Luis wasn’t turning out the way his father intended. They both knew it. 4-Nova Ed was a kind man whose existence was centered in his genitals. Stimulation and relief was the pressing issue, but procreation was important to him too. He had wanted a son to carry his name and his genes into the future. He was glad to help make a child for any woman who asked him to, and did so three times; but he had looked long and carefully for the right woman to bear his fatherson. He studied every word of several compatibility charts and genetic mixmatches, though reading wasn’t his favorite occupation; and when he finally decided he’d found the one, he made sure she was willing to control the gender. “A daughter would be fine if I had two, but if it’s one it’s a son, right?”

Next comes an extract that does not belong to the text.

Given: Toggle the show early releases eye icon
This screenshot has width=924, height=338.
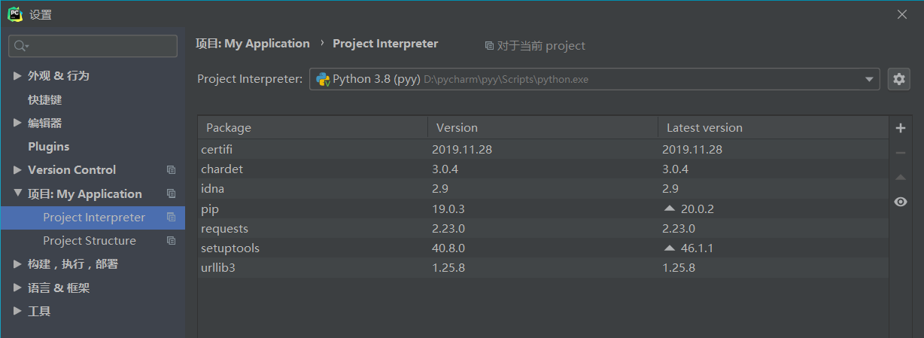Looking at the screenshot, I should tap(900, 202).
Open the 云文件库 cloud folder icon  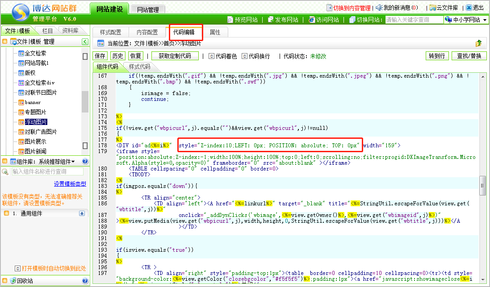pos(432,8)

“A son you want, a son you get,” said 4-Sandstrom Lakshmi, and bore him one. An active, athletic woman, she found the experience of pregnancy so uncomfortable and time-consuming that she never repeated it. “It was your big, brown, Goddam eyes, Ed,” she said. “Never again. Here you are. He’s all yours.” Every now and then Lakshmi turned up at the 4-5 Nova homespace, always bringing a toy appropriate to Luis’s age a year ago or five years from now. Usually she and Ed had what she called commemorative sex. After it she would say, “I wonder what the hell I thought I was doing. Never again! But I guess he’s OK, isn’t he?”
“The kid’s OK!” his father said, heartily and without conviction. “Your brains, my plumbing.”

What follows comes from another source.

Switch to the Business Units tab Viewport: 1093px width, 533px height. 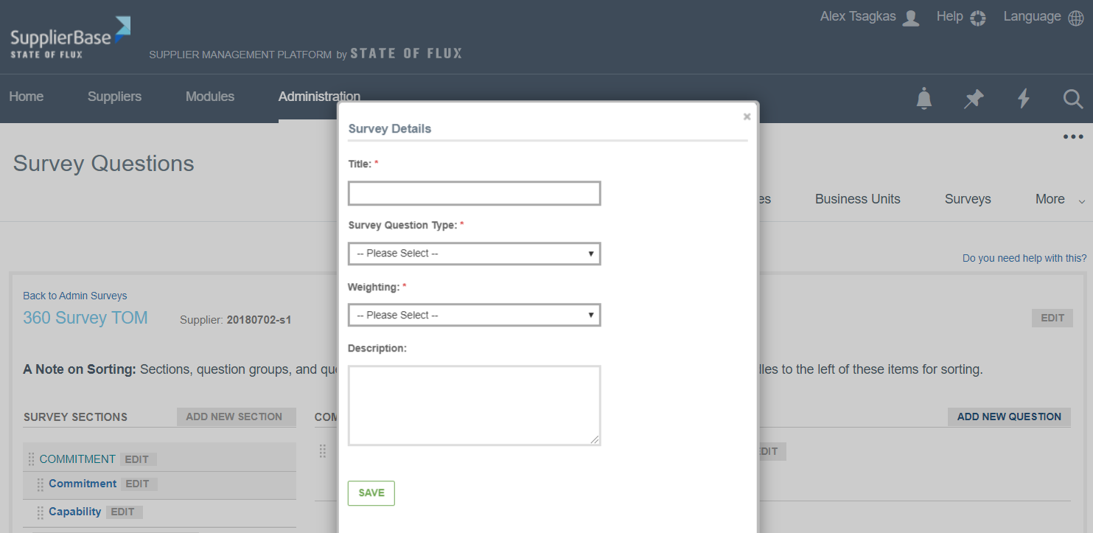[x=857, y=199]
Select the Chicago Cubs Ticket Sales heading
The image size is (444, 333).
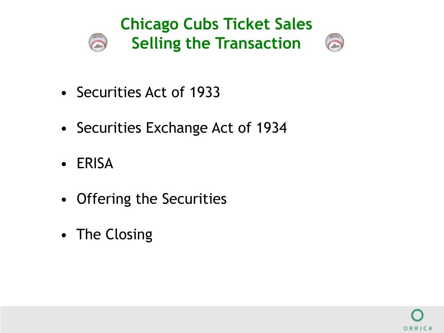(216, 24)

She worked in Central Communications; Ed was a physical therapist, a good one, but as he said, his ideas were all in his hands. “It’s why I’m such a good lover,” he told his partners, and he was right. He was also a good parent for a baby. He knew how to hold the baby and handle him, and loved to do so. He lacked the fear of the infant, the squeamish dissociation which paralyses less manly men. The delicacy and vigor of the tiny body delighted him. He loved Luis as flesh of his flesh, wholeheartedly and happily, for the first couple of years, and less happily for the rest of his life. As the years went on the pure delight got covered over and buried under a lot of other stuff, a lot of hard feelings.
The child had a deep, silent will and temper. He would never give in and never take things easy. He had colic forever. Every tooth was a battle. He wheezed. He learned to talk before he could walk. By the time he was three he was saying things that left Ed staring. “Don’t talk so Goddam fancy!” he told the child. He was disappointed in his son and ashamed of his disappointment. He had wanted a companion, a double, a kid to teach racquetball to. Ed had been Quad Two racquetball champion six years running.

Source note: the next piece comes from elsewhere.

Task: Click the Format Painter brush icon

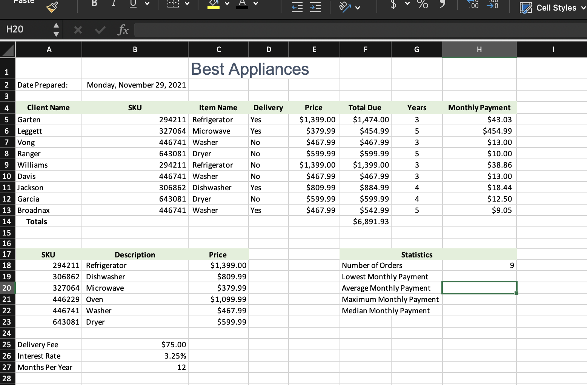Action: [x=52, y=6]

Luis dutifully learned to play racquetball, never very well, and tried to teach his father a word game called Grammary, which drove Ed nuts. He did outstandingly well at school, and Ed tried to be proud of him. Instead of running around with the kidherd, Luis always brought a Chi-An kid over, a girl, Liu Hsing, and they shut the room door and played for hours, silently. Ed checked, of course. They weren’t up to anything more than all herdkids got up to, but he was glad when they got to their Ceremony and started wearing clothes. In shorts and shirts they looked like little adults. In their nakedness they had been somehow slippery, elusive, mysterious.
As all the growing-up rules came into force, Luis obeyed them. He still preferred the girl Hsing over all the boys and they still saw each other all the time, but never alone together with the door shut. Which meant that when Ed was home he had to listen to them as they did their homework or talked. Talked, talked, shit, how they talked. Until the girl was twelve. Then her ancestry’s rule was that she could only meet a boy in public places and with other people around. Ed found this an excellent idea. He hoped Luis would take up with other girls, maybe get into some boy activities. Luis and Hsing did go around with a group of the Quad Two teens. But the two of them always ended up somewhere, talking.
“When I was sixteen, I’d slept with three girls,” Ed said. “And a couple of guys.” It didn’t come out the way he meant. He meant to confide in Luis, to encourage him, but it sounded like a boast or a reproach.